Required work
Would you work out how many lines below include the word "computer"? Only that number is wanted.

BEGIN

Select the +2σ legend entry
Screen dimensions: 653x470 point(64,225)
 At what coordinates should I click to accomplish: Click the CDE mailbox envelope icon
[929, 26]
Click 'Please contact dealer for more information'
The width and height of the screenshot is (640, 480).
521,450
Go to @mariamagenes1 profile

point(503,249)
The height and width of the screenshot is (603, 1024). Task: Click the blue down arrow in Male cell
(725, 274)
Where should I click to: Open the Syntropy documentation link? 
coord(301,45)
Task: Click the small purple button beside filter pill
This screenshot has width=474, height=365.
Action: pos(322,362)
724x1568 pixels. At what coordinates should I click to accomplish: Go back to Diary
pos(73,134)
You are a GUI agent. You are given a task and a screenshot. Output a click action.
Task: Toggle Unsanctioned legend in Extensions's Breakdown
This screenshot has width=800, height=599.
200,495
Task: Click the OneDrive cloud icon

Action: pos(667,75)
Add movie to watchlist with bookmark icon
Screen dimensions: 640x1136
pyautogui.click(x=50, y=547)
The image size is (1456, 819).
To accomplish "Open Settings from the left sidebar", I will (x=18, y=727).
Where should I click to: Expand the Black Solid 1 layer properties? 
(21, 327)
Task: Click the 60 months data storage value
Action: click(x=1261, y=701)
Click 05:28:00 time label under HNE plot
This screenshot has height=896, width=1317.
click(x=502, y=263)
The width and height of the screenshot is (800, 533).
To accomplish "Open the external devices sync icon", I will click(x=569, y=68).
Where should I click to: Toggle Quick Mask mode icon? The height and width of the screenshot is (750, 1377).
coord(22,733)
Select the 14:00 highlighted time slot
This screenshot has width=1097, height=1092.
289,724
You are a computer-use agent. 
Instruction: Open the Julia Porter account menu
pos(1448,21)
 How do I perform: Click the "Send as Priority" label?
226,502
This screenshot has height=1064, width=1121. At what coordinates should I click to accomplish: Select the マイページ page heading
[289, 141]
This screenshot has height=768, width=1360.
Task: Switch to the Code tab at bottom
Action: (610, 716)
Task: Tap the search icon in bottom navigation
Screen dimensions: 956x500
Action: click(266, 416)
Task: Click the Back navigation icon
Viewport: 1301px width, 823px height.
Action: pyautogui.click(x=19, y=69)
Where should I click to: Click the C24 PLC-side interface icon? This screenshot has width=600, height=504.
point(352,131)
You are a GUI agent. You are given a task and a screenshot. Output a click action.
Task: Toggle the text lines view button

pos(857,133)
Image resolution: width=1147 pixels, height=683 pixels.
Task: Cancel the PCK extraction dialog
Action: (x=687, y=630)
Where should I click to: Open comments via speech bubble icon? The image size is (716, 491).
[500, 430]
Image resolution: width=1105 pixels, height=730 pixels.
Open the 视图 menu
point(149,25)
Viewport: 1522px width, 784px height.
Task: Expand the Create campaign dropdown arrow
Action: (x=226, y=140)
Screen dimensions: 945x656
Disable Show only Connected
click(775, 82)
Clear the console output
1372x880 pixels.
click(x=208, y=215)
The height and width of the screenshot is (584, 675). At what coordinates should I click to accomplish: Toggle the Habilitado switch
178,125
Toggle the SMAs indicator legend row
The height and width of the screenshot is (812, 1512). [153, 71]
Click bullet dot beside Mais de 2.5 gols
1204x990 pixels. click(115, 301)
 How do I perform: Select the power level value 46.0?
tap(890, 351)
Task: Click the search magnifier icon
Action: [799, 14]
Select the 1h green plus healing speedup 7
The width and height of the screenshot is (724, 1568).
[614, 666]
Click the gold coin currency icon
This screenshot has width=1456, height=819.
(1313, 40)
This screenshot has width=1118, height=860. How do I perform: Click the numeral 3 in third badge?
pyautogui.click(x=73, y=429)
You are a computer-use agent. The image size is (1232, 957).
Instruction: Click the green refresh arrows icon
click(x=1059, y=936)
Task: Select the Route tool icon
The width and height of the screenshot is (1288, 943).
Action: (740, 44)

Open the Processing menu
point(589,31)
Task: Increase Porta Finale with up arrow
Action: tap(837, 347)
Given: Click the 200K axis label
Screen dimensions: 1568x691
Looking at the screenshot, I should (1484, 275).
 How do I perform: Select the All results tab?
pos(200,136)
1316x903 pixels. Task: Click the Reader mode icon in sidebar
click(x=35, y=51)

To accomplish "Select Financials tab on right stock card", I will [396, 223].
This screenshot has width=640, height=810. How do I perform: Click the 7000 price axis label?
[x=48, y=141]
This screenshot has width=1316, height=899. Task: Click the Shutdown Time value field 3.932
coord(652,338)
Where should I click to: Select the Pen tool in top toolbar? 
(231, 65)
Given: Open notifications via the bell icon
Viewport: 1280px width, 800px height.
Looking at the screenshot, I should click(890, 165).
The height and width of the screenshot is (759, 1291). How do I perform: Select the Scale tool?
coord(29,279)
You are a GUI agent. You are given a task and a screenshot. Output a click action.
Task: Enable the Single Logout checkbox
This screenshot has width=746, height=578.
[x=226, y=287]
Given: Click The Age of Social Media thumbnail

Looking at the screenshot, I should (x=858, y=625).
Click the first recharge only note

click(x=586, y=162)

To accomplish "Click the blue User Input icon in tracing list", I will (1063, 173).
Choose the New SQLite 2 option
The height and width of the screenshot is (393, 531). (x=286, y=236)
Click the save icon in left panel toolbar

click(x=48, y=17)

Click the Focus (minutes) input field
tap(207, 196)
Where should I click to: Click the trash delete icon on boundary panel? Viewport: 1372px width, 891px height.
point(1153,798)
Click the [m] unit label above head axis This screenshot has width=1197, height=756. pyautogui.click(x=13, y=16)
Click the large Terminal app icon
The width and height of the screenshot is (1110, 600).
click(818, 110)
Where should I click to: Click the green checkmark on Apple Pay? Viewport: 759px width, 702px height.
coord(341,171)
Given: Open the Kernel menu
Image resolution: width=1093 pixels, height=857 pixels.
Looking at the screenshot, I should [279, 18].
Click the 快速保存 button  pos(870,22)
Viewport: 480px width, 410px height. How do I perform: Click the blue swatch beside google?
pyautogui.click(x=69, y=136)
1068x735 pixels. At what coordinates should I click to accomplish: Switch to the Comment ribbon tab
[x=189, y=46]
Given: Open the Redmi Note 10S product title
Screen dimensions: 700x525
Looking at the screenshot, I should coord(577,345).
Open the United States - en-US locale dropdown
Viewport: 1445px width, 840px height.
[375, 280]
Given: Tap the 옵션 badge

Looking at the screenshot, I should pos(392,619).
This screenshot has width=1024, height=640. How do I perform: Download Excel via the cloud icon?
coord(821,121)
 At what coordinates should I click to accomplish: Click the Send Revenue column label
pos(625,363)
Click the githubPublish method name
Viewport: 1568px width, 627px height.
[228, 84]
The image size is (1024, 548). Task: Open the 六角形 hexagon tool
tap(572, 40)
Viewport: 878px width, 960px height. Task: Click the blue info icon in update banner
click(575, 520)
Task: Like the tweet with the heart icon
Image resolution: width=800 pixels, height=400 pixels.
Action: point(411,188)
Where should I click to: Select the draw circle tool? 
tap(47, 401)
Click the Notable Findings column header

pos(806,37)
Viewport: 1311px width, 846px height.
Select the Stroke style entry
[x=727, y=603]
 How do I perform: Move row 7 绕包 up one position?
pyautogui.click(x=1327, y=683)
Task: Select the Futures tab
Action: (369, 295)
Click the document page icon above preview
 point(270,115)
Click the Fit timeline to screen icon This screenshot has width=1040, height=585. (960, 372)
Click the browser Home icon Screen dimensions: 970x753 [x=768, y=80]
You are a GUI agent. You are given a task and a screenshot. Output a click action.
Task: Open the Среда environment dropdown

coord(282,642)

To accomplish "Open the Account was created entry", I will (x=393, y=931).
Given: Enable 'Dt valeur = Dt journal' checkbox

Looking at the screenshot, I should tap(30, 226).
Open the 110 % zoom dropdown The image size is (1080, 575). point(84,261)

END

Reply to the exercise
2